● THE PROBLEM
Your answer must hold only the lines below from the line containing "[Podcast] (1263, 1149)" through the line containing "[Zooma in] (388, 648)", each reproduced exactly.

● DATA UNDER STUDY
○ ○ ○ ○

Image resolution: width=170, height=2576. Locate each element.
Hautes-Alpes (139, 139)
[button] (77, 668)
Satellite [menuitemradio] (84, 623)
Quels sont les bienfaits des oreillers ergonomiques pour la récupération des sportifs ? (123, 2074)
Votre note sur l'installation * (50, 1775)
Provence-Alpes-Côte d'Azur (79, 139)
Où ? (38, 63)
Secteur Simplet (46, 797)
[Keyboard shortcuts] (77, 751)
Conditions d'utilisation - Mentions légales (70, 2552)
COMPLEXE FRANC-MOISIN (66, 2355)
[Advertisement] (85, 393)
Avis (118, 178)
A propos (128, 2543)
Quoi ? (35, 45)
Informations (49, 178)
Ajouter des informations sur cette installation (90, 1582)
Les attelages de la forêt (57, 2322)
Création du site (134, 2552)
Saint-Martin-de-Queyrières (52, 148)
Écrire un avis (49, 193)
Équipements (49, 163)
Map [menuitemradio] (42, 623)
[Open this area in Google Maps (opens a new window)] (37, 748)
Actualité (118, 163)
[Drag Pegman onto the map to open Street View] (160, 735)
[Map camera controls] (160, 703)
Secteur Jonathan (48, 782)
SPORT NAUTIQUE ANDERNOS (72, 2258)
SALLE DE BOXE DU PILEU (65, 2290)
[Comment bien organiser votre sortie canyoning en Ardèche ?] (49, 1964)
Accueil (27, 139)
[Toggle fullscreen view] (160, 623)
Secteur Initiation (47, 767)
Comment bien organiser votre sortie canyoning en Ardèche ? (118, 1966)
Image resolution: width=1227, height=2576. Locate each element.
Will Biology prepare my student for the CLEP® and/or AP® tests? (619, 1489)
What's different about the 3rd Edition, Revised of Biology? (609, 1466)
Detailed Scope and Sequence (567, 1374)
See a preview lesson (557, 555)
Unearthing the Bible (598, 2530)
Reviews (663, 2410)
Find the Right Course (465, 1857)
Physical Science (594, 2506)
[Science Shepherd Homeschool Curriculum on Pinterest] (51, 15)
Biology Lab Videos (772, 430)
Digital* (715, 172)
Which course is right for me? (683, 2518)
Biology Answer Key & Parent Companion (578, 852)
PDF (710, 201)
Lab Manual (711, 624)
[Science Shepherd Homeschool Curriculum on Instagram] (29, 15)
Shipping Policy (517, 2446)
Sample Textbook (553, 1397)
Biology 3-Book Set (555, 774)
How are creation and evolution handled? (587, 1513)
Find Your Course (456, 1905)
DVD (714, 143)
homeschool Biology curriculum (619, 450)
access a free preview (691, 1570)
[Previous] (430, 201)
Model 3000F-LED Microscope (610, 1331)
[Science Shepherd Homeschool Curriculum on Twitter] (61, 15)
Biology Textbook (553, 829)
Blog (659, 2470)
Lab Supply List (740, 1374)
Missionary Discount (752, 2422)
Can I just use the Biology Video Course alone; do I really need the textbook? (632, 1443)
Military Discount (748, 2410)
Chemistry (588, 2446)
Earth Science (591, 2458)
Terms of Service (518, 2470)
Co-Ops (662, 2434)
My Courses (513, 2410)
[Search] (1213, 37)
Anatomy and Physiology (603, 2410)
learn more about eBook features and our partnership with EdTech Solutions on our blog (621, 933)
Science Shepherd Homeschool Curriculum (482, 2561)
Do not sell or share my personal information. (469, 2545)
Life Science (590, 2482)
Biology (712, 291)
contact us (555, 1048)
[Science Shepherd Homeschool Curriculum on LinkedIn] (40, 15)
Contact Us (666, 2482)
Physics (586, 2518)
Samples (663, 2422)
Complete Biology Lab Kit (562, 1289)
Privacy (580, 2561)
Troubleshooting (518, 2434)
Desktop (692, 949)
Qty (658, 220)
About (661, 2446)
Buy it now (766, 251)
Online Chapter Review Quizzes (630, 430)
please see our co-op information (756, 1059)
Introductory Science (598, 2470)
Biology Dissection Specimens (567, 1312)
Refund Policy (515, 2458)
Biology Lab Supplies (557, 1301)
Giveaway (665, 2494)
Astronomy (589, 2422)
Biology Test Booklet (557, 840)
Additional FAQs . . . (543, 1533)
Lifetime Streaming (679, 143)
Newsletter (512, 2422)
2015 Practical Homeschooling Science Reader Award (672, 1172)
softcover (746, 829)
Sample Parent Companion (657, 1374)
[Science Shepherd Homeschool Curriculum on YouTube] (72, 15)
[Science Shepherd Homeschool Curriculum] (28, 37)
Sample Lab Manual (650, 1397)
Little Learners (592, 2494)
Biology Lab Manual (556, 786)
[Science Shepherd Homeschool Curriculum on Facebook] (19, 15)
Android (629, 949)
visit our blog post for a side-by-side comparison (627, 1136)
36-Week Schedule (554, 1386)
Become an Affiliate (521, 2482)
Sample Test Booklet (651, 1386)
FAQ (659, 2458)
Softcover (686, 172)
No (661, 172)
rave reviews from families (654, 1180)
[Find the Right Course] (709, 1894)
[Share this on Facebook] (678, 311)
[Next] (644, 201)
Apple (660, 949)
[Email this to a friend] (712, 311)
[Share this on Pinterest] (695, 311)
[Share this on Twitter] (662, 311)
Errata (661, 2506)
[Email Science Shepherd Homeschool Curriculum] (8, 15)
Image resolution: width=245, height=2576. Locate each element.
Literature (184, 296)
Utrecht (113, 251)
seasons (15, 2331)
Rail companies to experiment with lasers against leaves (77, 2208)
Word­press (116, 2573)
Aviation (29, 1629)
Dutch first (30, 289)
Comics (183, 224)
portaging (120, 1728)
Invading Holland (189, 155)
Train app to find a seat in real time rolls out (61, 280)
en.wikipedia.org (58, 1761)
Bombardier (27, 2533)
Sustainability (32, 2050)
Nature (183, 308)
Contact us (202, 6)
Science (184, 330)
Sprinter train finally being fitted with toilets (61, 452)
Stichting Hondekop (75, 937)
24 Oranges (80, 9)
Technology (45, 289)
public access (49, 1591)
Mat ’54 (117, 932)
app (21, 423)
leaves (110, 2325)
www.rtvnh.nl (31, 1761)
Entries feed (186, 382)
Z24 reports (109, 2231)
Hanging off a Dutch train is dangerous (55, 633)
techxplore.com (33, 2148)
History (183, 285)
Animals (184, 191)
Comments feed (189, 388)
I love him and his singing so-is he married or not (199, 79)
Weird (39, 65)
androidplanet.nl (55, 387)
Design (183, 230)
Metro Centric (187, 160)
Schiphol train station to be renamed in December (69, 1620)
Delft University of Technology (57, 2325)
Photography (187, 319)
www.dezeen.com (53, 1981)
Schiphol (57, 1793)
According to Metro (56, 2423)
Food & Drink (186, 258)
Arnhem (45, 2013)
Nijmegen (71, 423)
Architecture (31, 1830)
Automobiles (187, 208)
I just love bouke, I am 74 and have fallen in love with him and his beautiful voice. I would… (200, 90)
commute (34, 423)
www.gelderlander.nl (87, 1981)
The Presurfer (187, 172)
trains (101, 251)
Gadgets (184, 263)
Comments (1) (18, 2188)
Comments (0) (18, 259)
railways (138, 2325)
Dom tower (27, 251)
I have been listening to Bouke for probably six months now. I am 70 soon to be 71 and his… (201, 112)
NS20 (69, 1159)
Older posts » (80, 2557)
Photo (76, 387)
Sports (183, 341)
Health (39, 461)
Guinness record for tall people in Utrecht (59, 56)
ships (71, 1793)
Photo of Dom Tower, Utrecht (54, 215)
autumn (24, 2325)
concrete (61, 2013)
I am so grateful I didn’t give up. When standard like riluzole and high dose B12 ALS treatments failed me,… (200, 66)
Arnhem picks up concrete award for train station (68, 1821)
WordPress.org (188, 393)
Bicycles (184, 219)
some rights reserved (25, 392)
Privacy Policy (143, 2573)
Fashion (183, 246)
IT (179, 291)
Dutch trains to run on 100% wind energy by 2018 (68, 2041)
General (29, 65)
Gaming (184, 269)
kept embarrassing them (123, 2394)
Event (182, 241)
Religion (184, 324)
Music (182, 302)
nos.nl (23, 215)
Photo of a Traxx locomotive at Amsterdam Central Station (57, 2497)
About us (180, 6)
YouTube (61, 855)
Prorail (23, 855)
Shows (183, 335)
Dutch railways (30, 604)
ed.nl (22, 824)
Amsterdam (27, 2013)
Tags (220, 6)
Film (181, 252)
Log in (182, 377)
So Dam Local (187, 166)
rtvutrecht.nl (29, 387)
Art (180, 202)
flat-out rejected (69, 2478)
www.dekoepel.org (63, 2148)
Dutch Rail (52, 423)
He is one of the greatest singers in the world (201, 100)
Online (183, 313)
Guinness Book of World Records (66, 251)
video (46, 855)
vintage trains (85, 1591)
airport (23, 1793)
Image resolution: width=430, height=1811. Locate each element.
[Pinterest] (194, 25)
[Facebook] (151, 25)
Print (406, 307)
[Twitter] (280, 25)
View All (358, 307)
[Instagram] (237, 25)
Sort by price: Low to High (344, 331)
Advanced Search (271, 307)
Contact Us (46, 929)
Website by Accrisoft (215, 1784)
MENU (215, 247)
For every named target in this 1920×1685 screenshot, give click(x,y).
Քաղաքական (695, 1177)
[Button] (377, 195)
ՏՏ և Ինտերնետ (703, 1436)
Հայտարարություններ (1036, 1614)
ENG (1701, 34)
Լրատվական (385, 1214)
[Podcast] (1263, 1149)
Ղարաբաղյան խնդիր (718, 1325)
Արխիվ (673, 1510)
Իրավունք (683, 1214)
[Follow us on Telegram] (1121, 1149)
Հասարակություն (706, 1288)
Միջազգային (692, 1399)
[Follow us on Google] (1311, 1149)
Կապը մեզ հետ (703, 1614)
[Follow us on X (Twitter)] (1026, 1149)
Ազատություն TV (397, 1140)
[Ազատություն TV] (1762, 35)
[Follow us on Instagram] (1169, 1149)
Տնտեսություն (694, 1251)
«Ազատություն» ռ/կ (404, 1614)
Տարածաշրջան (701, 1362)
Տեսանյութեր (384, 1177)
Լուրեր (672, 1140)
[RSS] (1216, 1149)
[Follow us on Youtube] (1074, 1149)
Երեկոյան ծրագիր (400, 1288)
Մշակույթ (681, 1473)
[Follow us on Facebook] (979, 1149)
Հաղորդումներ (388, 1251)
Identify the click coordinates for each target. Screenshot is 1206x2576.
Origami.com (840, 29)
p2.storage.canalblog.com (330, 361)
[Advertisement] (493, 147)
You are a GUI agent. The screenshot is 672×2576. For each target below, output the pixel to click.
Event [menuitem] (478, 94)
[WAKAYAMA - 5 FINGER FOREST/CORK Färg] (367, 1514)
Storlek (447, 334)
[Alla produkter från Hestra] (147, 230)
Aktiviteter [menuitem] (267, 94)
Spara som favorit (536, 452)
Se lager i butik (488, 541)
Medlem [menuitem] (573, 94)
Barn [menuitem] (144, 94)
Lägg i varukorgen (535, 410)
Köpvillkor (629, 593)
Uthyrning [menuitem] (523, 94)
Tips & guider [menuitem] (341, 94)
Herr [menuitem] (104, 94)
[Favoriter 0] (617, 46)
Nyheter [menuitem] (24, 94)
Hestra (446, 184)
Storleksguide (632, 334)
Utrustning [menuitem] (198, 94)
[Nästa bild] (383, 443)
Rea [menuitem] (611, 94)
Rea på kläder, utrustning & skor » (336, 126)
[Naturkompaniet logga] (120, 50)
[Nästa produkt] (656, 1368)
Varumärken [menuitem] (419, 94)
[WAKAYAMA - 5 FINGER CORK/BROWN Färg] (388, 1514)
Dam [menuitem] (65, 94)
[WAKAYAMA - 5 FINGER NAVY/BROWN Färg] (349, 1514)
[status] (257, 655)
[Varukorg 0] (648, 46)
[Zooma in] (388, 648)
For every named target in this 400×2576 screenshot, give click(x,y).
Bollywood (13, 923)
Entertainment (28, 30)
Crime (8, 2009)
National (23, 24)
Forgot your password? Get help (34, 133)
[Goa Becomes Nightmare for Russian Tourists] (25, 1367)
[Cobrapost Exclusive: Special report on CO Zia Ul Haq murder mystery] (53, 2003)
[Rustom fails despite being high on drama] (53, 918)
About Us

○ ○ ○ ○

● TASK OUTPUT
[Podcast] (1263, 1149)
Ղարաբաղյան խնդիր (718, 1325)
Արխիվ (673, 1510)
Իրավունք (683, 1214)
[Follow us on Telegram] (1121, 1149)
Հասարակություն (706, 1288)
Միջազգային (692, 1399)
[Follow us on Google] (1311, 1149)
Կապը մեզ հետ (703, 1614)
[Follow us on X (Twitter)] (1026, 1149)
Ազատություն TV (397, 1140)
[Ազատություն TV] (1762, 35)
[Follow us on Instagram] (1169, 1149)
Տնտեսություն (694, 1251)
«Ազատություն» ռ/կ (404, 1614)
Տարածաշրջան (701, 1362)
Տեսանյութեր (384, 1177)
Լուրեր (672, 1140)
[RSS] (1216, 1149)
[Follow us on Youtube] (1074, 1149)
Երեկոյան ծրագիր (400, 1288)
Մշակույթ (681, 1473)
[Follow us on Facebook] (979, 1149)
Հաղորդումներ (388, 1251)
Identify the click coordinates for each target. Screenshot is 1206x2576.
Origami.com (840, 29)
p2.storage.canalblog.com (330, 361)
[Advertisement] (493, 147)
You are a GUI agent. The screenshot is 672×2576. For each target below, output the pixel to click.
Event [menuitem] (478, 94)
[WAKAYAMA - 5 FINGER FOREST/CORK Färg] (367, 1514)
Storlek (447, 334)
[Alla produkter från Hestra] (147, 230)
Aktiviteter [menuitem] (267, 94)
Spara som favorit (536, 452)
Se lager i butik (488, 541)
Medlem [menuitem] (573, 94)
Barn [menuitem] (144, 94)
Lägg i varukorgen (535, 410)
Köpvillkor (629, 593)
Uthyrning [menuitem] (523, 94)
Tips & guider [menuitem] (341, 94)
Herr [menuitem] (104, 94)
[Favoriter 0] (617, 46)
Nyheter [menuitem] (24, 94)
Hestra (446, 184)
Storleksguide (632, 334)
Utrustning [menuitem] (198, 94)
[Nästa bild] (383, 443)
Rea [menuitem] (611, 94)
Rea på kläder, utrustning & skor » (336, 126)
[Naturkompaniet logga] (120, 50)
[Nästa produkt] (656, 1368)
Varumärken [menuitem] (419, 94)
[WAKAYAMA - 5 FINGER CORK/BROWN Färg] (388, 1514)
Dam [menuitem] (65, 94)
[WAKAYAMA - 5 FINGER NAVY/BROWN Färg] (349, 1514)
[status] (257, 655)
[Varukorg 0] (648, 46)
[Zooma in] (388, 648)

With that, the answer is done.